» REQUIREMENTS: Copy the records from the line containing "Image resolution: width=1692" through the line containing "center [315, 713].", inclusive, without any changes.

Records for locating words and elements
-- BEGIN --
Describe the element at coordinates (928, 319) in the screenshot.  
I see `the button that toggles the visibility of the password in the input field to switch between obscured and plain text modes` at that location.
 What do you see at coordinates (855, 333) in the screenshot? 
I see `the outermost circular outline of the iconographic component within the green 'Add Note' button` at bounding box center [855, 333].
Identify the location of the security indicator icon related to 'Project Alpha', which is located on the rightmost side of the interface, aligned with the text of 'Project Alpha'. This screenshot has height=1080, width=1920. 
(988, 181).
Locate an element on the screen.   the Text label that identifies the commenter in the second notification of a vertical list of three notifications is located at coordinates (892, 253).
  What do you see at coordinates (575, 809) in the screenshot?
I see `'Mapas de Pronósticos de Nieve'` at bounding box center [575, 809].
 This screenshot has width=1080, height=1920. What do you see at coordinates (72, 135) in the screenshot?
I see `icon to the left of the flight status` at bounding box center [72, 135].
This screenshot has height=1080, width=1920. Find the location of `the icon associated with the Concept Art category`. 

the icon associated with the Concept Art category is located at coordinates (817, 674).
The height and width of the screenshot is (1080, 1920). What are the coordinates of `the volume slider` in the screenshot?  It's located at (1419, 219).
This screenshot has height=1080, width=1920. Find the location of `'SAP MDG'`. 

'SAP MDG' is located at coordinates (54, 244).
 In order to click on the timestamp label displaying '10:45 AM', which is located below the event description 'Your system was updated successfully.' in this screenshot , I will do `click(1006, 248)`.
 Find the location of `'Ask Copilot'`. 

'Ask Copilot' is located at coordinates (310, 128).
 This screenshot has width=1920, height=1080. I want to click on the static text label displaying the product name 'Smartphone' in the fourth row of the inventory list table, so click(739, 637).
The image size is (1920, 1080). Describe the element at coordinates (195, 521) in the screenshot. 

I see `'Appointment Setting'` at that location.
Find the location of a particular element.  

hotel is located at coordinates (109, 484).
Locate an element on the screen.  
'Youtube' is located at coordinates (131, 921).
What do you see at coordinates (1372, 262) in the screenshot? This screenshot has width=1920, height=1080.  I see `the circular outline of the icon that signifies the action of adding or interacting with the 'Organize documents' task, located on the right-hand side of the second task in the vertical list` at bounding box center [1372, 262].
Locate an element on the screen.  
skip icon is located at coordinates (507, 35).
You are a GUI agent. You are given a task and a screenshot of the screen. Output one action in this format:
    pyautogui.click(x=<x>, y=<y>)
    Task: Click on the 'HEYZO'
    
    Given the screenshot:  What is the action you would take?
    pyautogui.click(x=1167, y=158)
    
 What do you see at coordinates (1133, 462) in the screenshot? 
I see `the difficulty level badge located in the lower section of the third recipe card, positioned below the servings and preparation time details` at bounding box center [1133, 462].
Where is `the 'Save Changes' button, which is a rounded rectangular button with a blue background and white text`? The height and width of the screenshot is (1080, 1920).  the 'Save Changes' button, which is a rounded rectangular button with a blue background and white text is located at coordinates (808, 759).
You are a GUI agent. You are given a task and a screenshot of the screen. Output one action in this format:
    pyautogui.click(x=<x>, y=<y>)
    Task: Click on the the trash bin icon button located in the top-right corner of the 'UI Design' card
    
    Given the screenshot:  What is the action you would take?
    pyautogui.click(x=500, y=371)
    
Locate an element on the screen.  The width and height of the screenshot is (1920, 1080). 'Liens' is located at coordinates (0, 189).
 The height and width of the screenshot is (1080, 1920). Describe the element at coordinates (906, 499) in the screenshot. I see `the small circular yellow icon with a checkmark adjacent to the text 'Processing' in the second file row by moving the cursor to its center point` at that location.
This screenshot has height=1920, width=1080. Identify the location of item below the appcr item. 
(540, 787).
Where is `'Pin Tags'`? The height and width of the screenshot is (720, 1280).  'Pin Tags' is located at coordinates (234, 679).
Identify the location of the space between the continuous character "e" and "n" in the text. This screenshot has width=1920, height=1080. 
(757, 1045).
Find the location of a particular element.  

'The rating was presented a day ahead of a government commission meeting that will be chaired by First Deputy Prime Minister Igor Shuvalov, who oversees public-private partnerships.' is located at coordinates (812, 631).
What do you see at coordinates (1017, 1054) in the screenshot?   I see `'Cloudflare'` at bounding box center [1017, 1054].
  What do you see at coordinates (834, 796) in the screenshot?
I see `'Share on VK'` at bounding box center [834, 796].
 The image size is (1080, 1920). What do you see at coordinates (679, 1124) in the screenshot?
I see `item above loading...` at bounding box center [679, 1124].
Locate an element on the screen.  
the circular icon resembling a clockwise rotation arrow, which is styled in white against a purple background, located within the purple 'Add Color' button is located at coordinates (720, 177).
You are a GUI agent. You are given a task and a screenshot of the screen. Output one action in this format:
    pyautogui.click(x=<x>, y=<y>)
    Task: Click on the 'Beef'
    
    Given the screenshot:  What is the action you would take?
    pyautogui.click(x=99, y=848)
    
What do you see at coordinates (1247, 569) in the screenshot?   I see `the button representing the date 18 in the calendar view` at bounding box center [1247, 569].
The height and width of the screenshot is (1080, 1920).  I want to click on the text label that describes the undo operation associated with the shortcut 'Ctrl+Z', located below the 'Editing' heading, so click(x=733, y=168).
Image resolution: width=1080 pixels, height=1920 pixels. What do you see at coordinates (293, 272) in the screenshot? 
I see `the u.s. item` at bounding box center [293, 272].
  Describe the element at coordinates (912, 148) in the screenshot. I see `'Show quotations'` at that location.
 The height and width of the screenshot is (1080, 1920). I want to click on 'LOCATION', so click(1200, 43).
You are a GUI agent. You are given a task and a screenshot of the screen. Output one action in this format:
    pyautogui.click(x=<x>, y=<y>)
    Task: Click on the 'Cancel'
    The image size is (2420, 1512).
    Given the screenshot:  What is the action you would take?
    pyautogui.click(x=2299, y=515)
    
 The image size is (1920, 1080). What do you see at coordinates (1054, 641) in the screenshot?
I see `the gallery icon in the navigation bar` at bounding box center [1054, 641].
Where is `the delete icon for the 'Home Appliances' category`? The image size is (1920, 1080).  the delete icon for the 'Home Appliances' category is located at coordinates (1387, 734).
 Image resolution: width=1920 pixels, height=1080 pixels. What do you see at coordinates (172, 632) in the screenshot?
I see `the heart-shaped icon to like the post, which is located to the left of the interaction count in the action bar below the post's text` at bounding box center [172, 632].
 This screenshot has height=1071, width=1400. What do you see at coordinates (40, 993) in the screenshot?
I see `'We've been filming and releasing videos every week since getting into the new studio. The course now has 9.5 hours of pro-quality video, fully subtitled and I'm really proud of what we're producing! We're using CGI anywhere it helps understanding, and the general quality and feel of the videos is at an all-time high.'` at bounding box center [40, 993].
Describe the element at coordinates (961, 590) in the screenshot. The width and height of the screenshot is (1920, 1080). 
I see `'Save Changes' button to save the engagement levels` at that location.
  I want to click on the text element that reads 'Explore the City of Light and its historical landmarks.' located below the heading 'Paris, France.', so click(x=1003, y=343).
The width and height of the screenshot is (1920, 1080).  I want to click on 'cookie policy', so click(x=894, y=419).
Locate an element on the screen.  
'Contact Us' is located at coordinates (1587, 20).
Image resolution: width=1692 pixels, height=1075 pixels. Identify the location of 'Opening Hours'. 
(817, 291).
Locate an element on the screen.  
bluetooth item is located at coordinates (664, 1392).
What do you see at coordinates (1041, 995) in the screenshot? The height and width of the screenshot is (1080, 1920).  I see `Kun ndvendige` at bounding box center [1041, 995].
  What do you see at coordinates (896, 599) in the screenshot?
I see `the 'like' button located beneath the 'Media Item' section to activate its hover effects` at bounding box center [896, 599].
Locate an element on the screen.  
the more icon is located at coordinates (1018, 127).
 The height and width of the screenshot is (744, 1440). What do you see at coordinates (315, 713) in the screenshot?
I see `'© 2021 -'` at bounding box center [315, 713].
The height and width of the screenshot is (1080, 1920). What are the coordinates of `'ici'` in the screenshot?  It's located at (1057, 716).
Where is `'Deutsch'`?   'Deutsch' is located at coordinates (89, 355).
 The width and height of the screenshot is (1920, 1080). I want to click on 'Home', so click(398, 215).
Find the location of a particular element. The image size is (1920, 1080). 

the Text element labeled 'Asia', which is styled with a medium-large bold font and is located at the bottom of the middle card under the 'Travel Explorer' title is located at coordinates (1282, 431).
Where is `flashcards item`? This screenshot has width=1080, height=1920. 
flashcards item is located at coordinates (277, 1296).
-- END --
» CORRECT RESPONSE:
Image resolution: width=1692 pixels, height=1075 pixels. Identify the location of 'Opening Hours'. 
(817, 291).
Locate an element on the screen.  
bluetooth item is located at coordinates (664, 1392).
What do you see at coordinates (1041, 995) in the screenshot? The height and width of the screenshot is (1080, 1920).  I see `Kun ndvendige` at bounding box center [1041, 995].
  What do you see at coordinates (896, 599) in the screenshot?
I see `the 'like' button located beneath the 'Media Item' section to activate its hover effects` at bounding box center [896, 599].
Locate an element on the screen.  
the more icon is located at coordinates (1018, 127).
 The height and width of the screenshot is (744, 1440). What do you see at coordinates (315, 713) in the screenshot?
I see `'© 2021 -'` at bounding box center [315, 713].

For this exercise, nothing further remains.